La prima a pagare per lo scontro tra Erdogan e Mario Draghi è stata Leonardo, la holding tecnologica di controllo statale. È stata sospesa l’acquisizione da parte della Turchia di dieci elicotteri di addestramento AW169, un’operazione da oltre 70 milioni di euro; un affare che doveva essere il primo fra tanti (con un guadagno per il lungo periodo di oltre 150 milioni per Leonardo) e che ormai sembrava chiuso, come confermato a fine marzo dal Presidente delle Industrie della Difesa, il turco Ismail Demir.
Dopo le parole di Draghi, però, in Turchia hanno scelto di “congelare” l’affare: una chiara ritorsione che potrebbe essere la prima di tante altre.
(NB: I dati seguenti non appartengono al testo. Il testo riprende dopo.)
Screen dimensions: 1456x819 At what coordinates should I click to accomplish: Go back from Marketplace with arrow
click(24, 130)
Avvisi simili, con la sospensione di altri affari tra aziende italiane e turche, sono stati recapitati ad altre compagnie nazionali. Sempre Repubblica spiega che certamente si tratta di due società private più di Ansaldo Energia, proprietaria del 40% di un gruppo che da oltre un anno sta negoziando con le autorità turche per la gestione di oltre 100 milioni di debiti accumulati dalla centrale elettrica di Gebze (nella zona industriale di Istanbul).
Insomma, una pressione come per voler dire “Noi vi serviamo”. D’altronde lo scorso anno tra Italia e Turchia vi sono stati affari per oltre 17 miliardi di euro, basti pensare alla Ferrero che lì ha una delle produzioni più importanti di nocciole.
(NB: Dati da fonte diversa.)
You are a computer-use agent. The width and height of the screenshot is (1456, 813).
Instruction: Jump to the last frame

La Turchia dichiara “guerra” alla nostra economia: cosa farà l’Italia
Per il momento le ritorsioni della Turchia non preoccupano. Da Palazzo Chigi, infatti, riferiscono che la diplomazia è all’opera e che non serviranno scuse ufficiali per far rientrare la crisi.
Ma dalla Turchia le intenzioni sembrano diverse, basti pensare che nelle ultime ore diversi ministri turchi si sono scagliati contro l’Italia; ad esempio, Mustafa Varank, Ministro dell’Industria, ha dichiarato di “non accettare lezioni di democrazia da chi ha inventato il fascismo”. Poi ha parlato di immigrazione, facendo notare che “l’Italia lascia morire i richiedenti asilo”.
Insomma, nonostante il Governo minimizzi ci sono chiari segnali di tensione; vedremo se Draghi confermerà quanto detto in conferenza stampa, ossia se sarà “franco” nei confronti di Erdogan, non cedendo alla richiesta di scuse formali, ma se comunque verrà fatto il possibile vista “l’importanza di collaborare”.